The task: Can you retype, word for word, the part of the entries that opens with the line containing "Where should I" and closes with the line containing "Looking at the", both lines included, leaving out the pictures?

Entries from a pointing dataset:
::::

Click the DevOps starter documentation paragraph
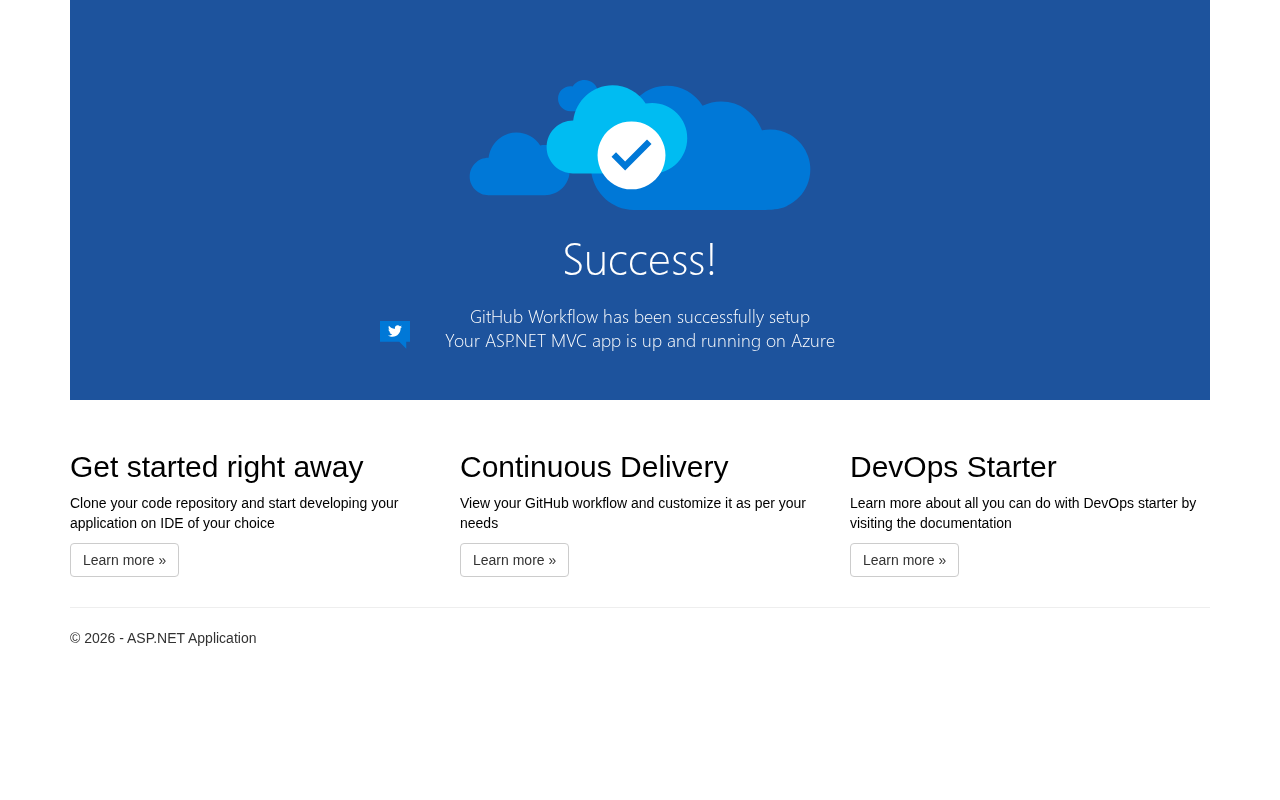pos(1023,513)
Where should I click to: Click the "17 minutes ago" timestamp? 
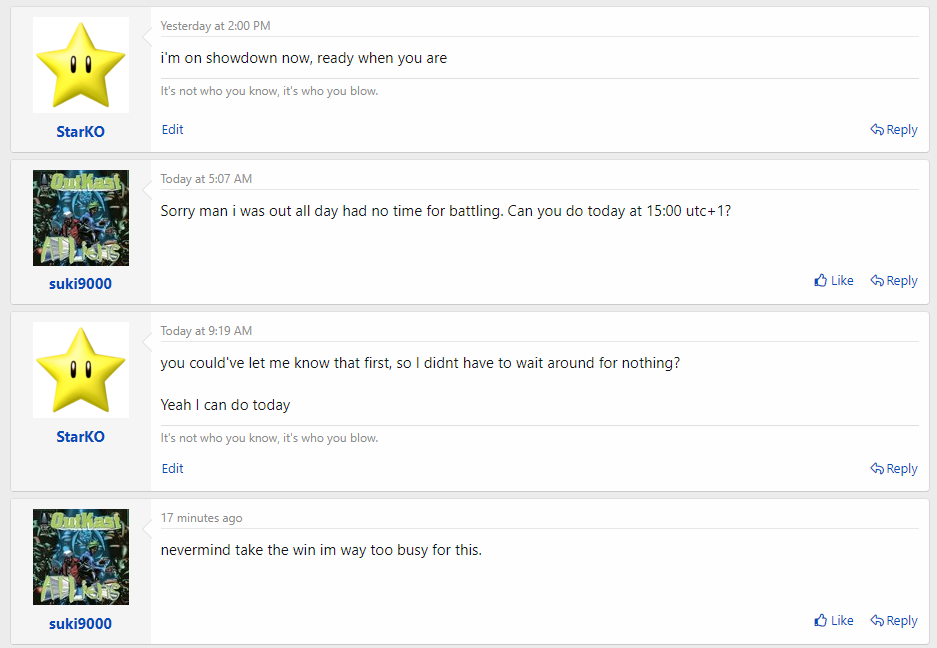(201, 518)
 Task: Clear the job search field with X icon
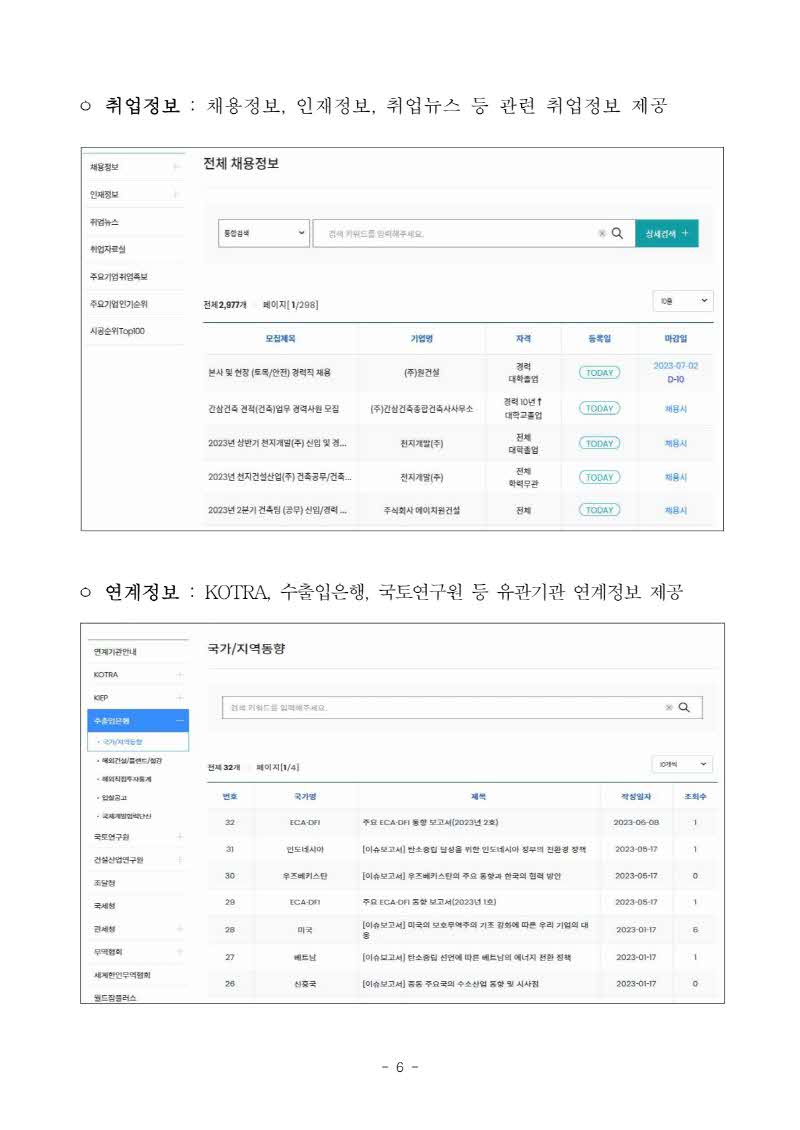point(602,233)
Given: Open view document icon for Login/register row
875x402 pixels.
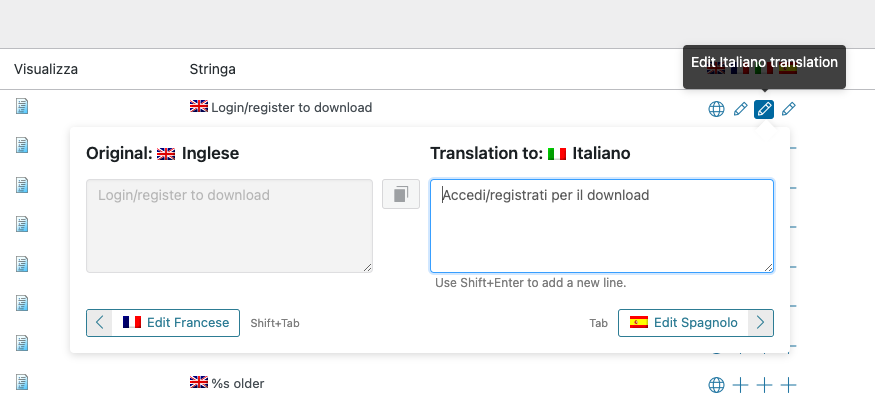Looking at the screenshot, I should [x=22, y=106].
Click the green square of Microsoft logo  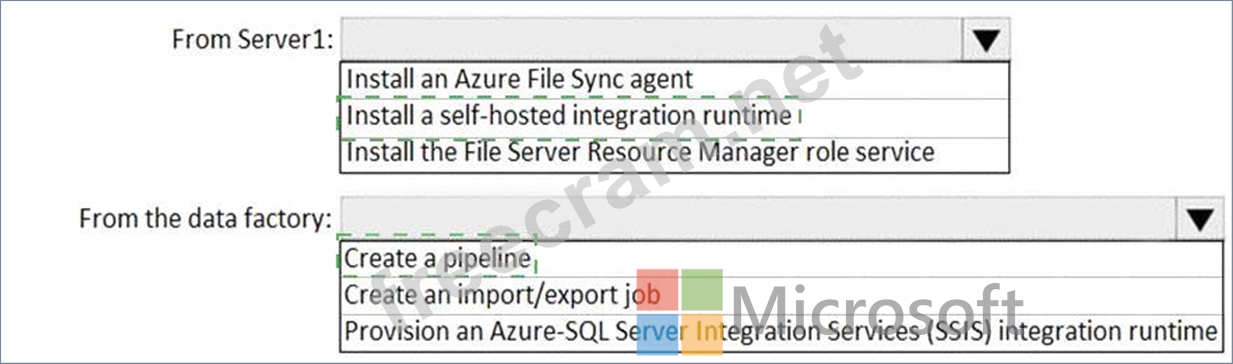(x=703, y=288)
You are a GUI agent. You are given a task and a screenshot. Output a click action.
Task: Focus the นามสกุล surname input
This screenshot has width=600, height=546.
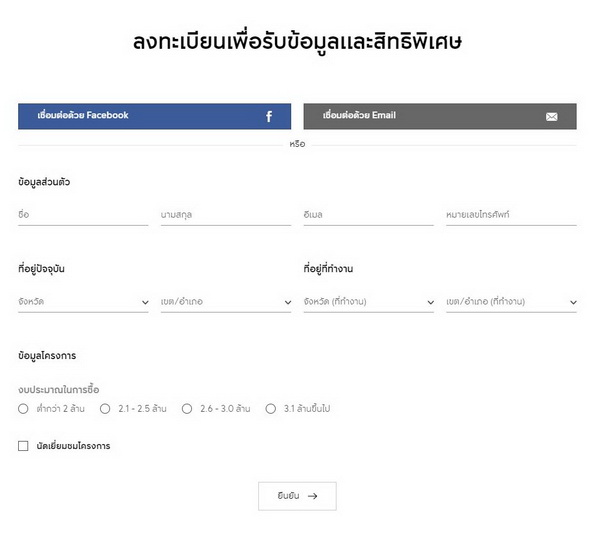pyautogui.click(x=225, y=214)
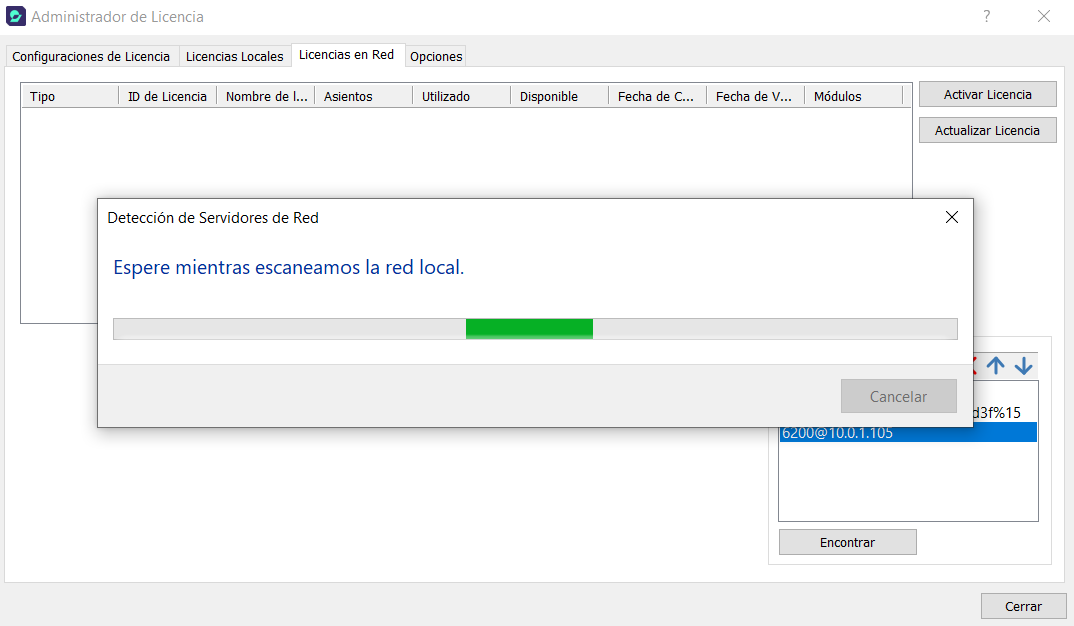Switch to the Licencias Locales tab

(x=234, y=57)
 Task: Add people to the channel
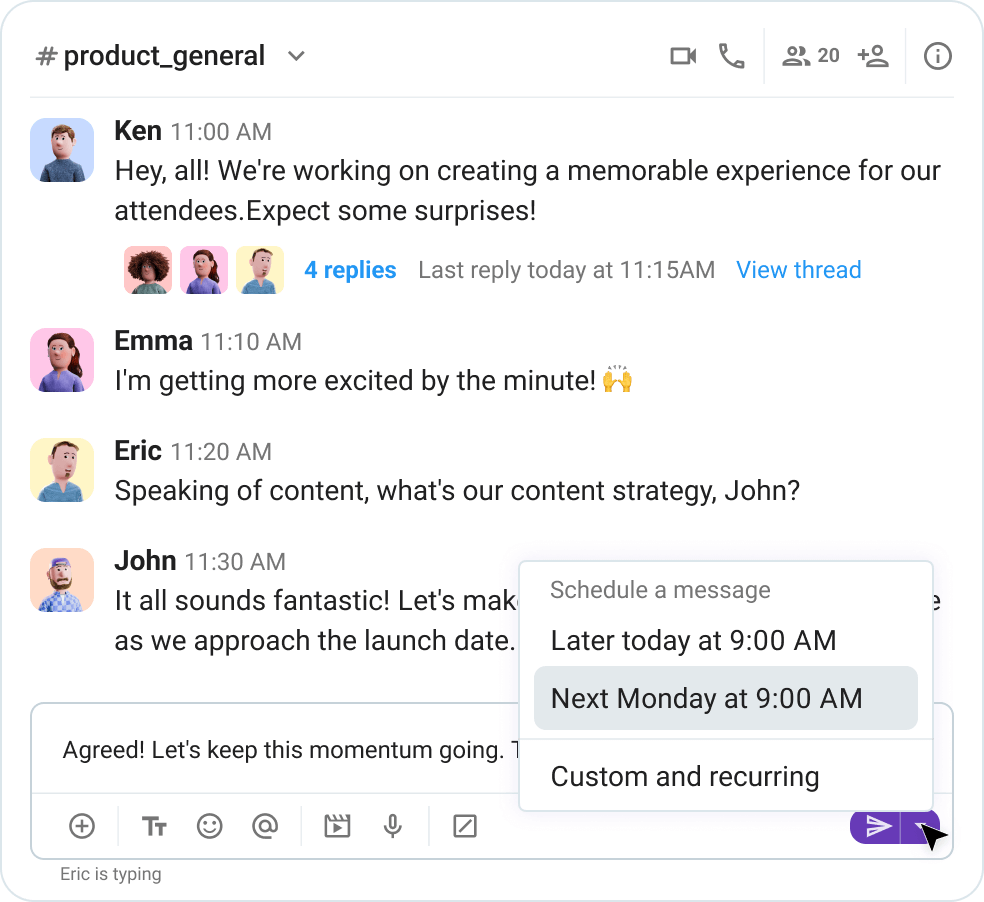873,56

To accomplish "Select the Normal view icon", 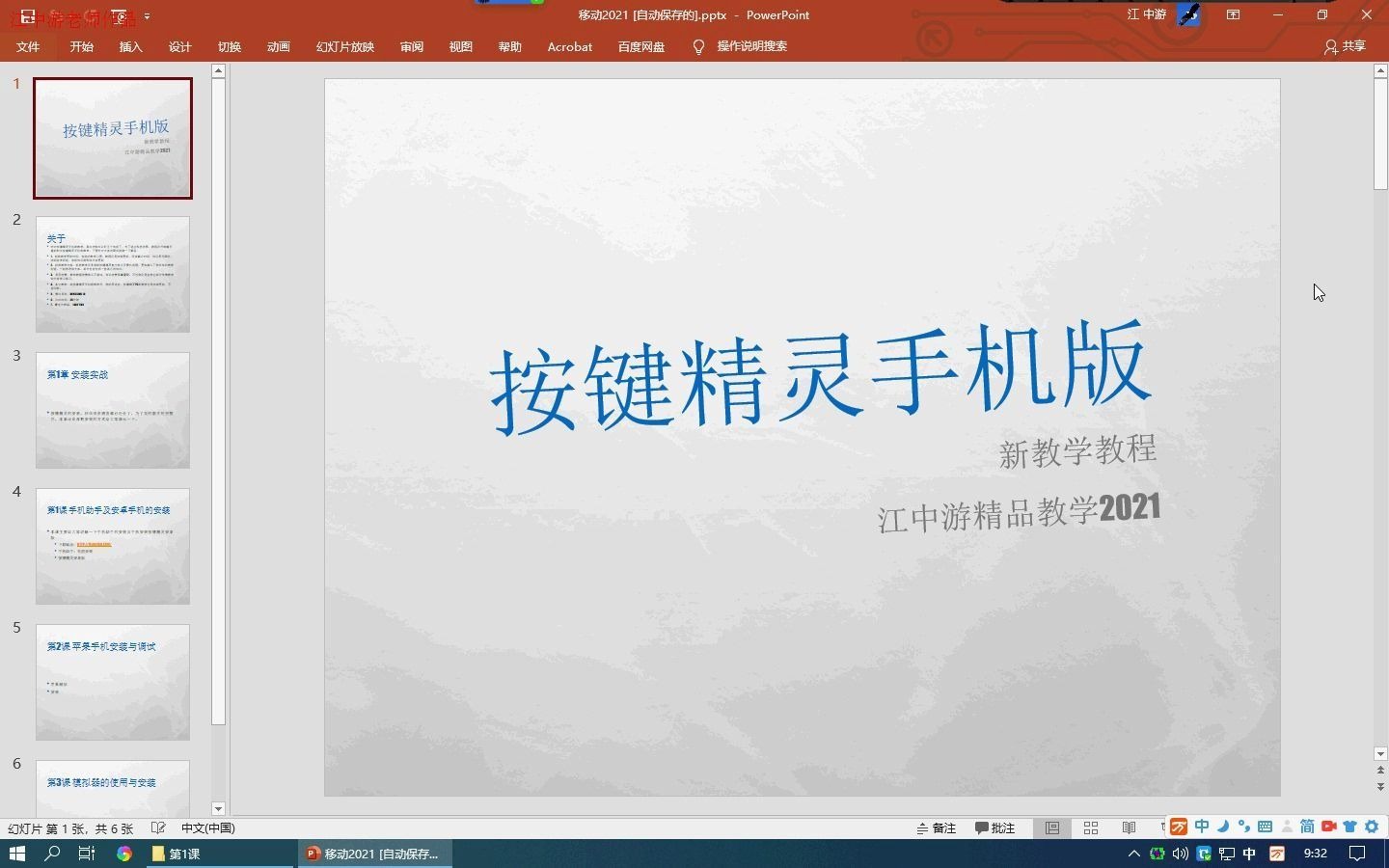I will [1052, 827].
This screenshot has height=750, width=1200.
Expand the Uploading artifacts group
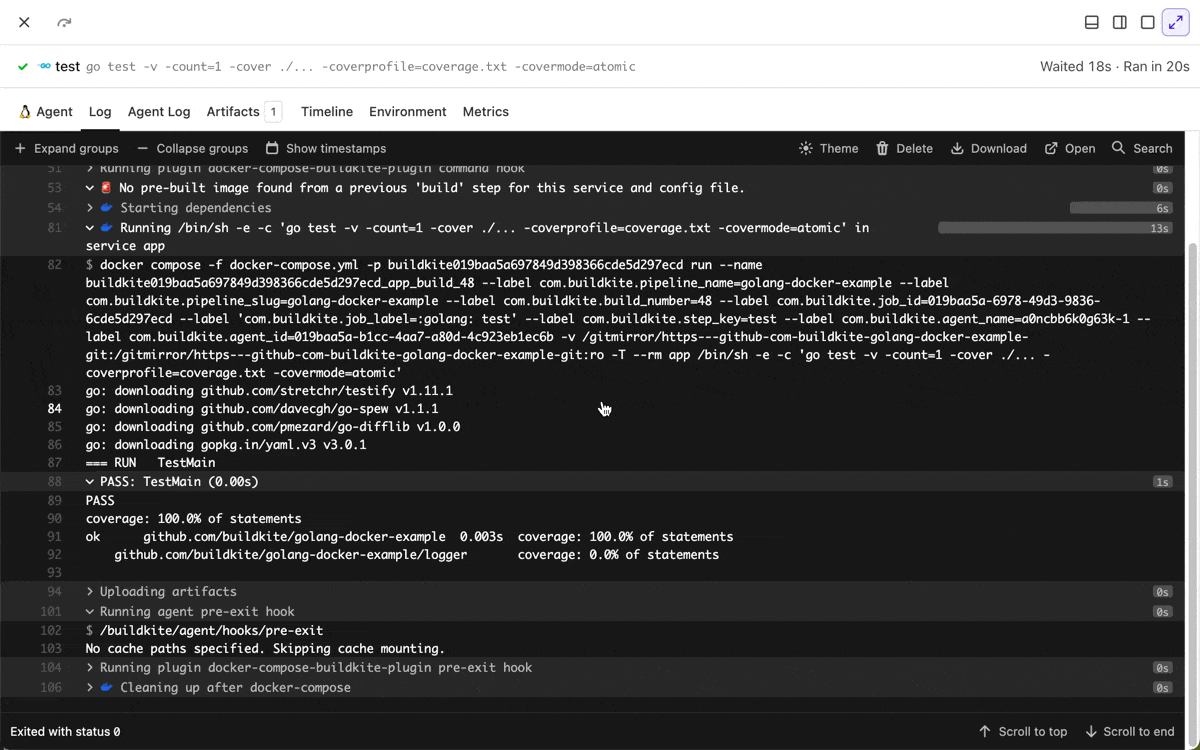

::::

Response below:
Where should I click to: Click the "17 minutes ago" timestamp? 
(201, 518)
 Task: Clear the job search field with X icon
point(602,233)
Given: Open view document icon for Login/register row
875x402 pixels.
Looking at the screenshot, I should [x=22, y=106].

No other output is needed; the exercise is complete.